Block slides from rest from the top of a fixed frictionless sphere

[leyyee]

can anyone help me to solve this question? please and thank you :D

A small block slides from rest from the top of a fixed frictionless sphere of
radius R.

Determine the vertical distance traveled by the block, x , where it loses
contact with the surface of the sphere and its speed at this point.

 

[Fellow]

let m be the mass of the block.
let y be the angular displacement of the block between its starting point and the point in which it loses contact with the sphere.

we can see that cos(y) = (R-x)/R, x = R[1 - cos(y)]

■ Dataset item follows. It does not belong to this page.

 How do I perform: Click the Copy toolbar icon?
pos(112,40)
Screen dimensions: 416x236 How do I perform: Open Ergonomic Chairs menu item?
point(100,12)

since there is conservation of mechanical energy, loss of gravitational potential energy will result in a gain in kinetic energy of the block, mgx = (1/2)mv²
hence, v² = 2gx = 2gR[1 - cos(y)]

next, as the block moves down the sphere, a portion of its weight must act radially into the sphere so as to provide the required centripetal force for the motion of the block.
hence, required centripetal force = mg*cos(y) = mv²/R
substituting the value of v² found previously into the equation, mg*cos(y) = 2mgR[1 - cos(y)]/ R
hence, rearranging the terms, we get cos(y) = 2/3

since x = R[1 - cos(y)], x = R(1 - 2/3) = R/3

since v² = 2gx = 2gR[1 - cos(y)], v² = 2gR/3, v = (2gr/3)^1/2

is it correct?

 

[leyyee]

YEAh. THANK YOU!